Your objective: Render the rows below as a Markdown table with the columns Number and Line, numbering each line and omitting blank lines and the pictures.

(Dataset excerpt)
*-*-*

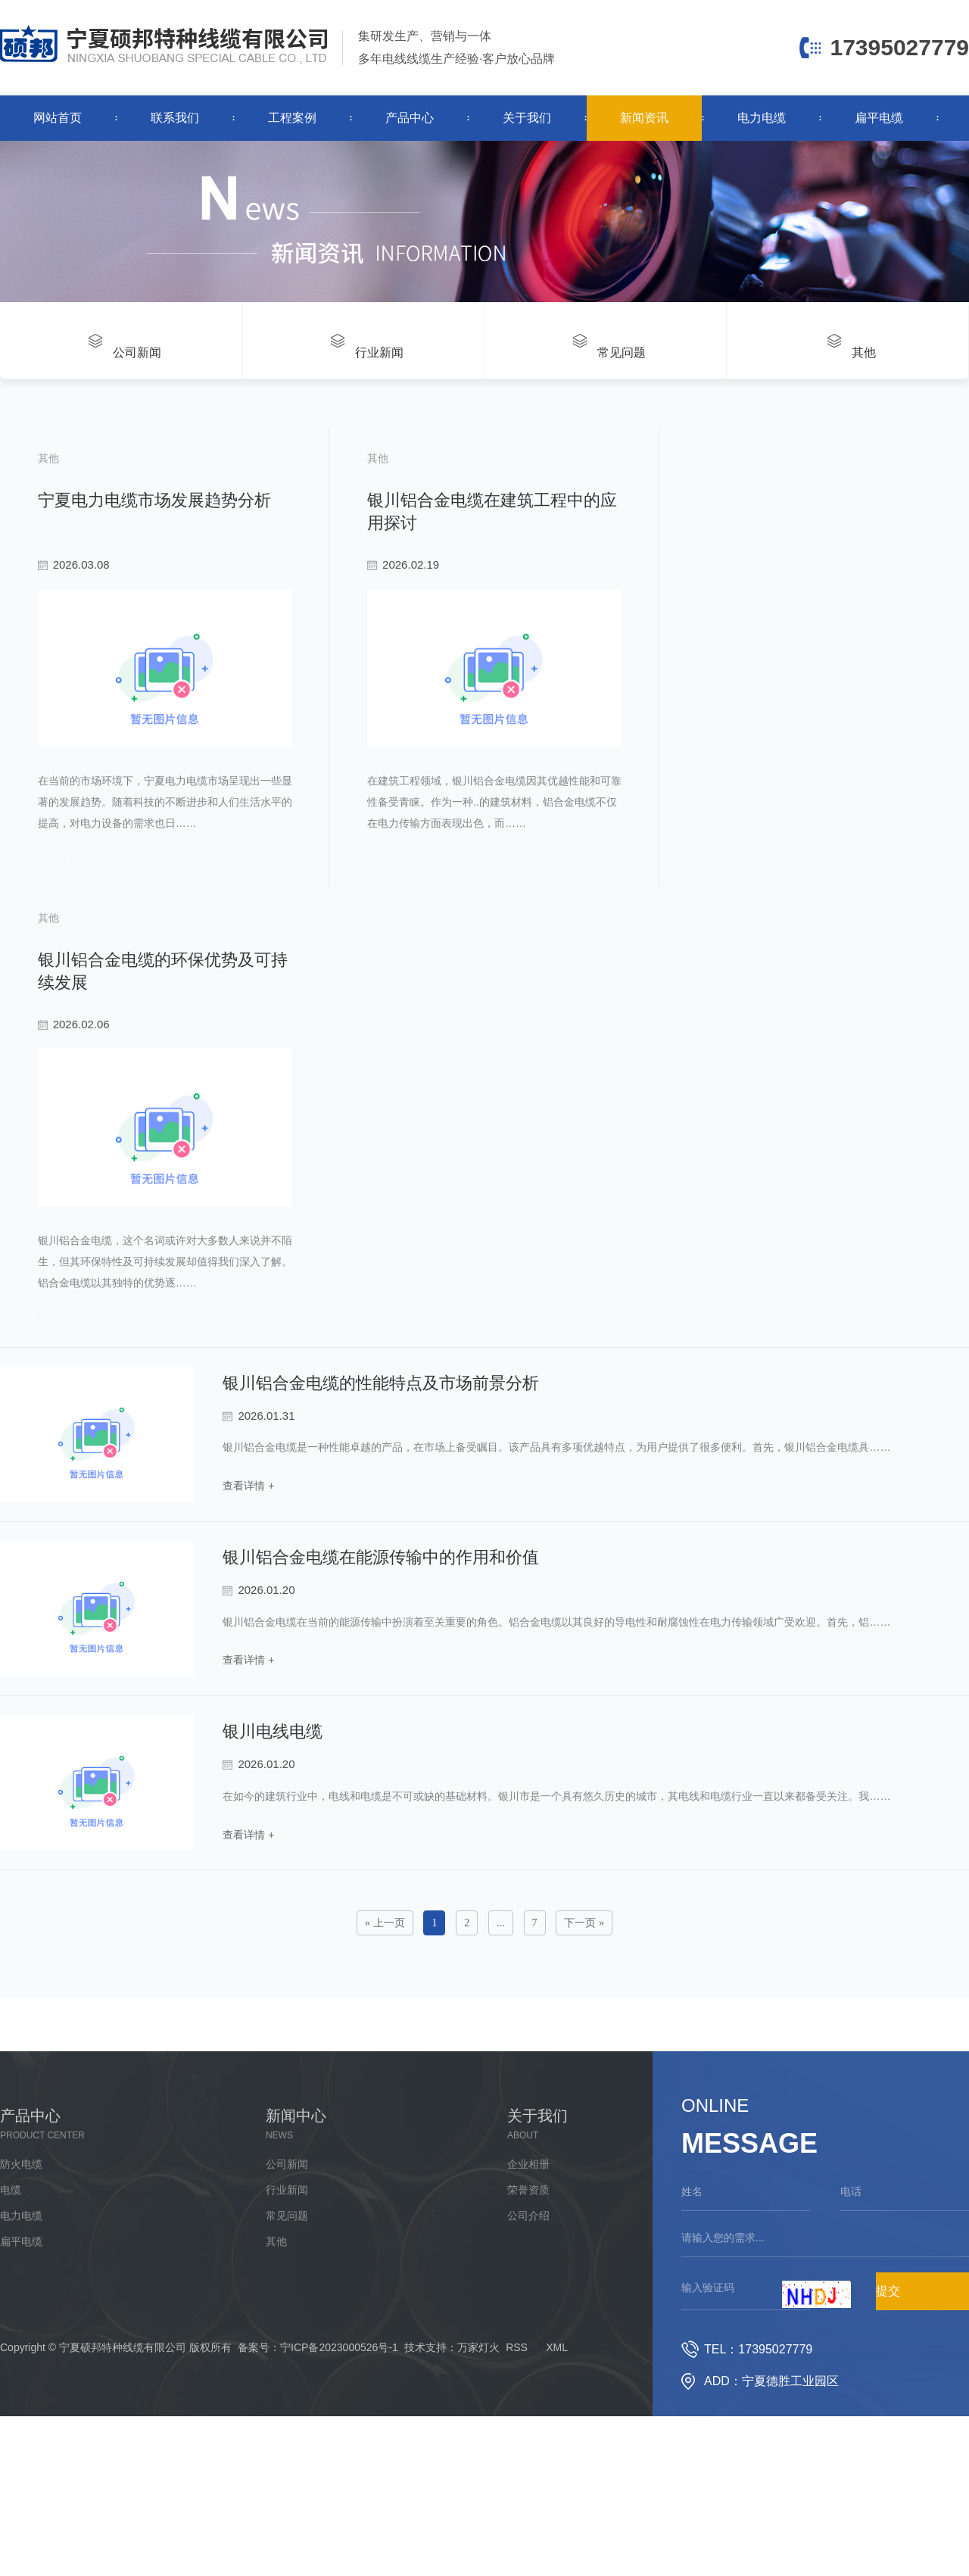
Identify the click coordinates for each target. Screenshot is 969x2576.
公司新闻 (287, 2243)
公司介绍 (528, 2294)
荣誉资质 (528, 2269)
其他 (276, 2320)
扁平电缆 (879, 117)
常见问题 (287, 2294)
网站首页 (57, 117)
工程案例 (292, 117)
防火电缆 (21, 2243)
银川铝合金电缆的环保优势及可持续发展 (185, 994)
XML (557, 2426)
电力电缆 (761, 117)
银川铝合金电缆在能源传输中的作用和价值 (381, 1635)
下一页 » (584, 2001)
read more (67, 893)
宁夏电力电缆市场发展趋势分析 (151, 494)
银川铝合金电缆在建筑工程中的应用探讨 (582, 494)
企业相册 (528, 2243)
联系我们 (175, 117)
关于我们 (527, 117)
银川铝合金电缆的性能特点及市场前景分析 (381, 1461)
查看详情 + (248, 1563)
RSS (517, 2426)
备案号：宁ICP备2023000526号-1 (318, 2426)
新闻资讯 (644, 117)
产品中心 (409, 117)
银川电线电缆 (272, 1810)
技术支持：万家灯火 (452, 2426)
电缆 (10, 2269)
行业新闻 (287, 2269)
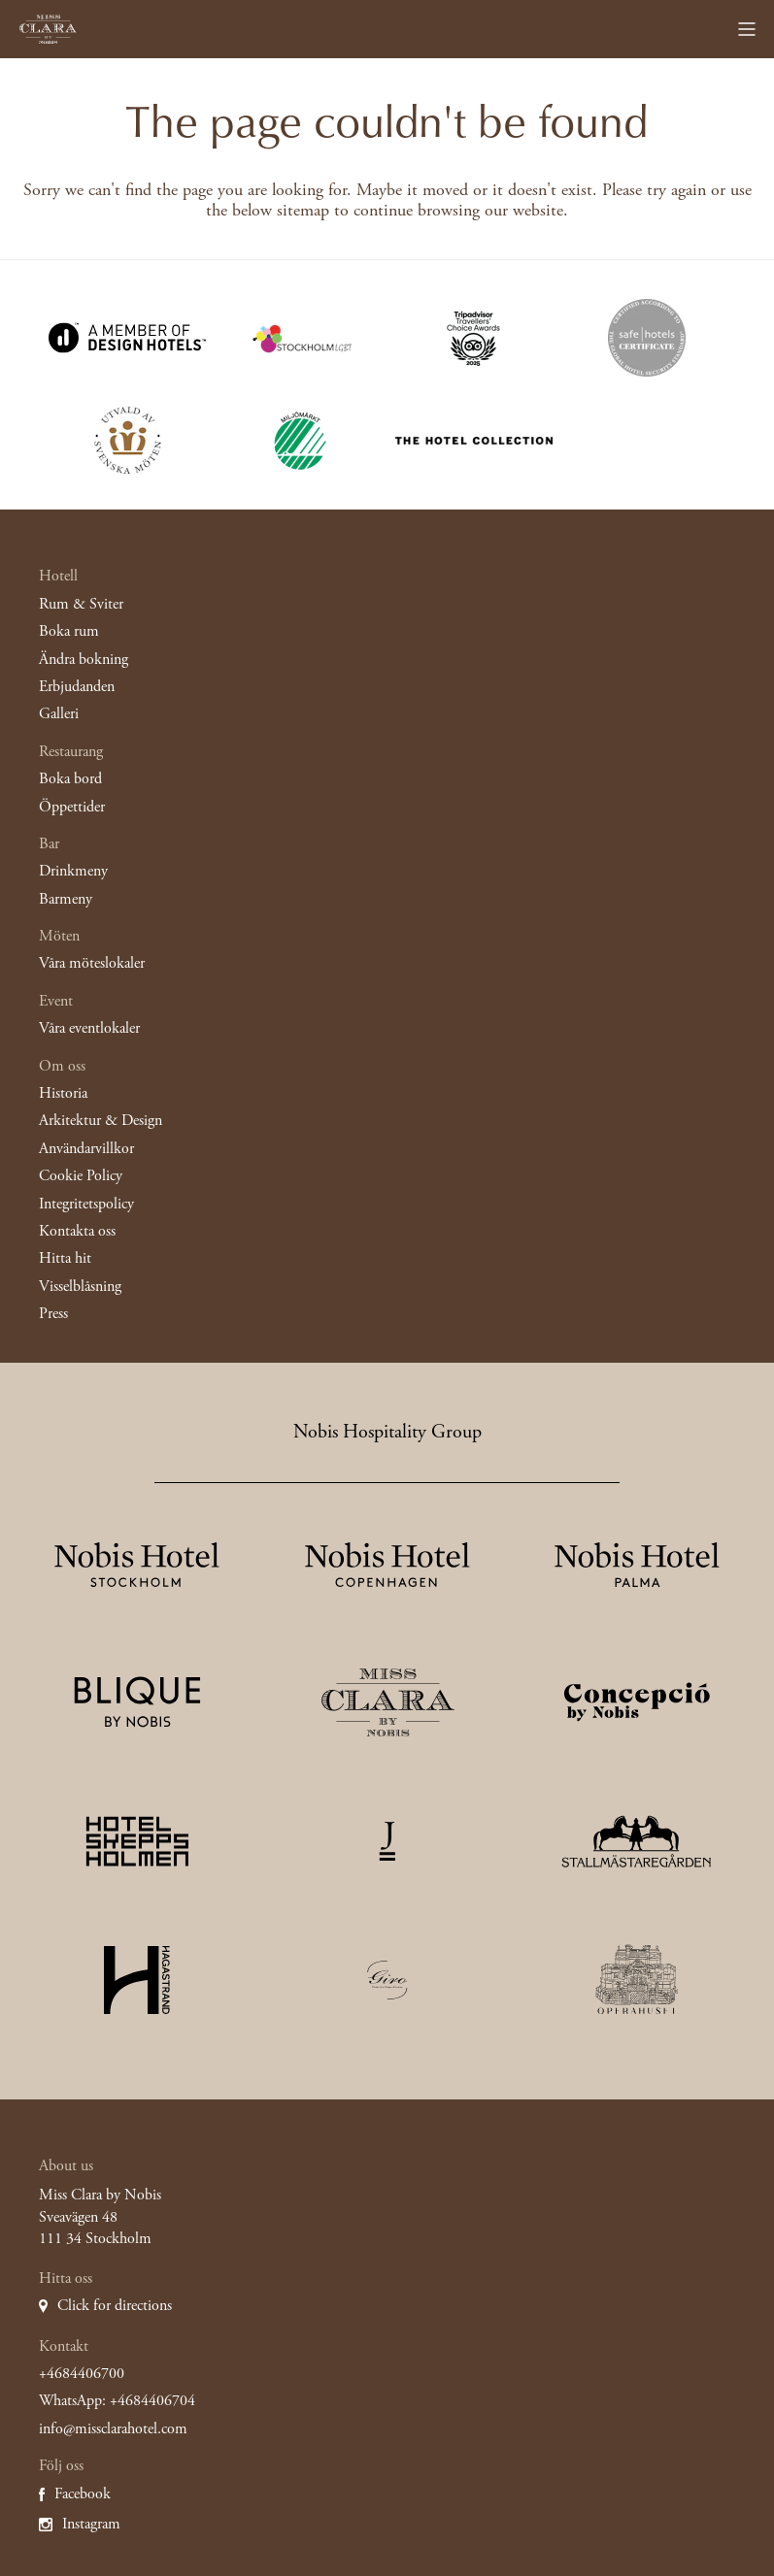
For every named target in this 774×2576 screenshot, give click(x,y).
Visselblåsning (80, 1286)
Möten (59, 936)
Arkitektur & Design (100, 1120)
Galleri (59, 714)
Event (56, 1001)
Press (53, 1314)
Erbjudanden (77, 687)
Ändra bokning (83, 659)
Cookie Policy (80, 1176)
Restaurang (71, 752)
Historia (63, 1093)
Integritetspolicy (86, 1204)
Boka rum (69, 631)
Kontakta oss (77, 1231)
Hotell (58, 576)
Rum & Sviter (81, 604)
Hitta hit (65, 1258)
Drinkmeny (73, 871)
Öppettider (72, 807)
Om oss (62, 1066)
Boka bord (70, 779)
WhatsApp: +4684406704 (117, 2401)
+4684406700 (81, 2373)
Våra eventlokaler (89, 1028)
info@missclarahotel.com (113, 2429)
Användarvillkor (86, 1149)
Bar (49, 844)
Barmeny (65, 899)
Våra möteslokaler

*-*-*

Answer for the task:
| Number | Line |
|---|---|
| 1 | Identify the click coordinates for each target. Screenshot is 969x2576. |
| 2 | 公司新闻 (287, 2243) |
| 3 | 公司介绍 (528, 2294) |
| 4 | 荣誉资质 (528, 2269) |
| 5 | 其他 (276, 2320) |
| 6 | 扁平电缆 (879, 117) |
| 7 | 常见问题 (287, 2294) |
| 8 | 网站首页 (57, 117) |
| 9 | 工程案例 (292, 117) |
| 10 | 防火电缆 (21, 2243) |
| 11 | 银川铝合金电缆的环保优势及可持续发展 (185, 994) |
| 12 | XML (557, 2426) |
| 13 | 电力电缆 (761, 117) |
| 14 | 银川铝合金电缆在能源传输中的作用和价值 (381, 1635) |
| 15 | 下一页 » (584, 2001) |
| 16 | read more (67, 893) |
| 17 | 宁夏电力电缆市场发展趋势分析 (151, 494) |
| 18 | 银川铝合金电缆在建筑工程中的应用探讨 (582, 494) |
| 19 | 企业相册 (528, 2243) |
| 20 | 联系我们 (175, 117) |
| 21 | 关于我们 (527, 117) |
| 22 | 银川铝合金电缆的性能特点及市场前景分析 (381, 1461) |
| 23 | 查看详情 + (248, 1563) |
| 24 | RSS (517, 2426) |
| 25 | 备案号：宁ICP备2023000526号-1 (318, 2426) |
| 26 | 新闻资讯 (644, 117) |
| 27 | 产品中心 (409, 117) |
| 28 | 银川电线电缆 (272, 1810) |
| 29 | 技术支持：万家灯火 (452, 2426) |
| 30 | 电缆 (10, 2269) |
| 31 | 行业新闻 (287, 2269) |
| 32 | For every named target in this 774×2576 screenshot, give click(x,y). |
| 33 | Visselblåsning (80, 1286) |
| 34 | Möten (59, 936) |
| 35 | Arkitektur & Design (100, 1120) |
| 36 | Galleri (59, 714) |
| 37 | Event (56, 1001) |
| 38 | Press (53, 1314) |
| 39 | Erbjudanden (77, 687) |
| 40 | Ändra bokning (83, 659) |
| 41 | Cookie Policy (80, 1176) |
| 42 | Restaurang (71, 752) |
| 43 | Historia (63, 1093) |
| 44 | Integritetspolicy (86, 1204) |
| 45 | Boka rum (69, 631) |
| 46 | Kontakta oss (77, 1231) |
| 47 | Hotell (58, 576) |
| 48 | Rum & Sviter (81, 604) |
| 49 | Hitta hit (65, 1258) |
| 50 | Drinkmeny (73, 871) |
| 51 | Öppettider (72, 807) |
| 52 | Om oss (62, 1066) |
| 53 | Boka bord (70, 779) |
| 54 | WhatsApp: +4684406704 (117, 2401) |
| 55 | +4684406700 (81, 2373) |
| 56 | Våra eventlokaler (89, 1028) |
| 57 | info@missclarahotel.com (113, 2429) |
| 58 | Användarvillkor (86, 1149) |
| 59 | Bar (49, 844) |
| 60 | Barmeny (65, 899) |
| 61 | Våra möteslokaler |